Die verkaufte Hintertür
Von Uli Ries
Für manchen Zeitgenossen riecht es schwer nach Erpressung: IT-Sicherheitsexperten finden Lücken in der Software eines großen Herstellers und verkaufen ihr Wissen meistbietend. Kommt das höchste Gebot nicht vom betroffenen Hersteller, läuft dieser Gefahr, dass die Lücke im Cyber-Untergrund zum Exploit heranreift und Teil der nächsten großen Malware-Plage wird.

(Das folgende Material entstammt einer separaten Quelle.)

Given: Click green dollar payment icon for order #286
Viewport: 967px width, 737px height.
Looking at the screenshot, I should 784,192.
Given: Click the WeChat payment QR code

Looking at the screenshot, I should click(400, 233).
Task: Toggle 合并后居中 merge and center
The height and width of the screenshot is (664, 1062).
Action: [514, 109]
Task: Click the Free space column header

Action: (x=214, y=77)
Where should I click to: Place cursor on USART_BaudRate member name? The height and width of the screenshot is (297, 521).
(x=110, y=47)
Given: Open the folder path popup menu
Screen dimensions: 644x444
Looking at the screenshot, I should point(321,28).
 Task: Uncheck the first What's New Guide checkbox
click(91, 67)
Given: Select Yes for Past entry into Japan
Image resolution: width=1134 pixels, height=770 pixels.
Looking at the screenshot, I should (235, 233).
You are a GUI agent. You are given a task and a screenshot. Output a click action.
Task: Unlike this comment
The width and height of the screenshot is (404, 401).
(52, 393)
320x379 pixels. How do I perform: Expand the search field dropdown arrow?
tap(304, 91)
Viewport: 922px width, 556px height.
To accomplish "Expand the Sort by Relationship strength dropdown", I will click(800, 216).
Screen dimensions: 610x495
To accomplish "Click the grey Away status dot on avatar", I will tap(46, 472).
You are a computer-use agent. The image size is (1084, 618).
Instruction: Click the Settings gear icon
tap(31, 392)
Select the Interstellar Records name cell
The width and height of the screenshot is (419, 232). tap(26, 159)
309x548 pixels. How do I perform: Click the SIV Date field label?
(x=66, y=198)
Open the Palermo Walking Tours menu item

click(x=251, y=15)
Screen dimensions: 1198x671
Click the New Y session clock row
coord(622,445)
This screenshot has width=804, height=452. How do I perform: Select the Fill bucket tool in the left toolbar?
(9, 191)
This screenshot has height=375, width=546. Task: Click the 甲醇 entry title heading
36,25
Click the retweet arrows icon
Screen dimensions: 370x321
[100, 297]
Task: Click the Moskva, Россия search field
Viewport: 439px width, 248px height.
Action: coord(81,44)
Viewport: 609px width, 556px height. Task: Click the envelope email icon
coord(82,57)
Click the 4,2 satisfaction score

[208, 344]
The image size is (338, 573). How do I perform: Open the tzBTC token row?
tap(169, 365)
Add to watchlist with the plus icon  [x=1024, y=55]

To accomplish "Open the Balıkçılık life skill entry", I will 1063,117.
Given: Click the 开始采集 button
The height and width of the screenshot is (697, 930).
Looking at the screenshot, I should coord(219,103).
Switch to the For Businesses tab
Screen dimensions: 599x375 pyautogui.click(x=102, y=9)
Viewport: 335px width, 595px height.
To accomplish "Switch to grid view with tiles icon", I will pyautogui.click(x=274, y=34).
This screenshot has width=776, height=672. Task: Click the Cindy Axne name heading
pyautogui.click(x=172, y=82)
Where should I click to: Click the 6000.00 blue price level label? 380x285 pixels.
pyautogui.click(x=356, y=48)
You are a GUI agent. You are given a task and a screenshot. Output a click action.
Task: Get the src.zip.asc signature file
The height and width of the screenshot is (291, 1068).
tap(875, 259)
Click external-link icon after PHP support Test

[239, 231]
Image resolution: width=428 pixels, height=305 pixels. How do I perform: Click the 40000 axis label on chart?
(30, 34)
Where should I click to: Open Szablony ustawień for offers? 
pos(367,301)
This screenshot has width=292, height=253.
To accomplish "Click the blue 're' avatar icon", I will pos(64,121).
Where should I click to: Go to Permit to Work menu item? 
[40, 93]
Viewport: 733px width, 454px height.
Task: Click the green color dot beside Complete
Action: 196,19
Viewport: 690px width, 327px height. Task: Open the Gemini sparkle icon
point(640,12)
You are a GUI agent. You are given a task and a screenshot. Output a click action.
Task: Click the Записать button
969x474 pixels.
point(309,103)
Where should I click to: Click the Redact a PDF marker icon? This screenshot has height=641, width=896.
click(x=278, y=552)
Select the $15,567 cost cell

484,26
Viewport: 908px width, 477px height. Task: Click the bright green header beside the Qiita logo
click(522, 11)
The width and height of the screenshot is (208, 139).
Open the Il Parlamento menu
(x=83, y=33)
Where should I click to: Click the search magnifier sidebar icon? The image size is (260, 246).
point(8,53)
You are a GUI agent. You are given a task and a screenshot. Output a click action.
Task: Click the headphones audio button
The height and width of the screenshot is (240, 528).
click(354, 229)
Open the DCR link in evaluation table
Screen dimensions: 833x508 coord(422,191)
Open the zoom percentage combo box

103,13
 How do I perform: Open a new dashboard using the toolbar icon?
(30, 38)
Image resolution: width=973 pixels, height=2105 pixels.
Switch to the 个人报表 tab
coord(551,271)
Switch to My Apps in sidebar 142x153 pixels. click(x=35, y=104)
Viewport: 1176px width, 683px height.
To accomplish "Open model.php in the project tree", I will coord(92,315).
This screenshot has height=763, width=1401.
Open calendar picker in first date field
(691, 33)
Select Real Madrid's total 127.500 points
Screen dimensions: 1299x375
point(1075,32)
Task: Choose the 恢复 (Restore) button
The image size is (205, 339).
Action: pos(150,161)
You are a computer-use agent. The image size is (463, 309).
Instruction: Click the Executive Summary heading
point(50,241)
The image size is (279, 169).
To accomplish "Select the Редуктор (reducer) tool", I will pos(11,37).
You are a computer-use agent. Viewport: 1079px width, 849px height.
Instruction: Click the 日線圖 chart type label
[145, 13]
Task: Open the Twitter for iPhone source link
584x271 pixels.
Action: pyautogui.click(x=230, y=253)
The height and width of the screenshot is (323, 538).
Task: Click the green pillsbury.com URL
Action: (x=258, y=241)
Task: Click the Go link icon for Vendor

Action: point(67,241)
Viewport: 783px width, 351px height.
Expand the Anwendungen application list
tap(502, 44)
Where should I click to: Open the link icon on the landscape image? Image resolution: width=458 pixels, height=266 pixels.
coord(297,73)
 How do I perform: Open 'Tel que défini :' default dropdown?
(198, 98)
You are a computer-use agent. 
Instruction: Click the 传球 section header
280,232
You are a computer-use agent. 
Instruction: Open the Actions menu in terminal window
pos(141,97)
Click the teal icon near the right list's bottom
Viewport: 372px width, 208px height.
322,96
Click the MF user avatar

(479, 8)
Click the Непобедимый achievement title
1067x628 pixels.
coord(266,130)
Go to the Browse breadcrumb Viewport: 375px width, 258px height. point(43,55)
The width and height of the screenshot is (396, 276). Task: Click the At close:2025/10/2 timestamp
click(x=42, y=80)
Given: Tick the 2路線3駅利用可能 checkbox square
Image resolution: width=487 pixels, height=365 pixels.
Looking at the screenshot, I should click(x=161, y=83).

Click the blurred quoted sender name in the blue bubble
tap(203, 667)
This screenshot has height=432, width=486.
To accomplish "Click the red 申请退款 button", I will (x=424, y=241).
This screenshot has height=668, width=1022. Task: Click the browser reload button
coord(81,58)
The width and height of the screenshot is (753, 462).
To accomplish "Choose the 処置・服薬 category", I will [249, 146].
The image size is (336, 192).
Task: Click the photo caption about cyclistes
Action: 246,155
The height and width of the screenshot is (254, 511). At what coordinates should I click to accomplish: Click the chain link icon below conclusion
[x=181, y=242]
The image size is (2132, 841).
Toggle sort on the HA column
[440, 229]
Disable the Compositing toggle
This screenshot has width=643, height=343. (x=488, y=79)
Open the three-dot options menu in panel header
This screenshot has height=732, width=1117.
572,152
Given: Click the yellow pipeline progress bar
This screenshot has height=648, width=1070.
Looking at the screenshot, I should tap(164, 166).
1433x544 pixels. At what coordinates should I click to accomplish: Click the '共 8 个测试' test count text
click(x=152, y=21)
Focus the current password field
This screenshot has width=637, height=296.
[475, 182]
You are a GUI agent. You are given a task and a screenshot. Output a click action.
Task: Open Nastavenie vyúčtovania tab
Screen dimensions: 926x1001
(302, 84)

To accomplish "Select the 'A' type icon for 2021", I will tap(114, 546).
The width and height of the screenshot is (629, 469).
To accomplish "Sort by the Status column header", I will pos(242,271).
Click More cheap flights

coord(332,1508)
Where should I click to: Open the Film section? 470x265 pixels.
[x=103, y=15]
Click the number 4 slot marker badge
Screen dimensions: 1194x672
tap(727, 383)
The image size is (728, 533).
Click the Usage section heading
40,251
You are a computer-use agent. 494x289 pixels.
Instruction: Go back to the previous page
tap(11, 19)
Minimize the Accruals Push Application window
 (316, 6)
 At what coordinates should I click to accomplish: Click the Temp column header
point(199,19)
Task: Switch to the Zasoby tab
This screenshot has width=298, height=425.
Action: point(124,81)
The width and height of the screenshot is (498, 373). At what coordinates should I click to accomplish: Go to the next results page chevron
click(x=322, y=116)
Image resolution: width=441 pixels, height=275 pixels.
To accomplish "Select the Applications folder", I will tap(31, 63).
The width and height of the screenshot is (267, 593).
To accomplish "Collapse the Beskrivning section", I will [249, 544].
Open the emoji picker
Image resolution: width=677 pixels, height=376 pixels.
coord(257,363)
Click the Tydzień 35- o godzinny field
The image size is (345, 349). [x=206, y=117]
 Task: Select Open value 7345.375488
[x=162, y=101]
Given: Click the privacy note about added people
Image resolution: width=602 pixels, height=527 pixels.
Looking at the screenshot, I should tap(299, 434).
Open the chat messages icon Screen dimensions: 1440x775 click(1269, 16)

Unternehmen wie Adobe oder Microsoft lehnen Zahlungen rundheraus ab – wenngleich die offizielle Sprachregelung zumindest bei Microsoft längst nicht mehr so absolut klingt wie noch vor wenigen Monaten. Die Großen bevorzugen eher die „koordinierte Veröffentlichung“: Der Bugfinder meldet seine Entdeckung nur an den betroffenen Hersteller und wartet mit der Veröffentlichung, bis ein Update das Loch stopft.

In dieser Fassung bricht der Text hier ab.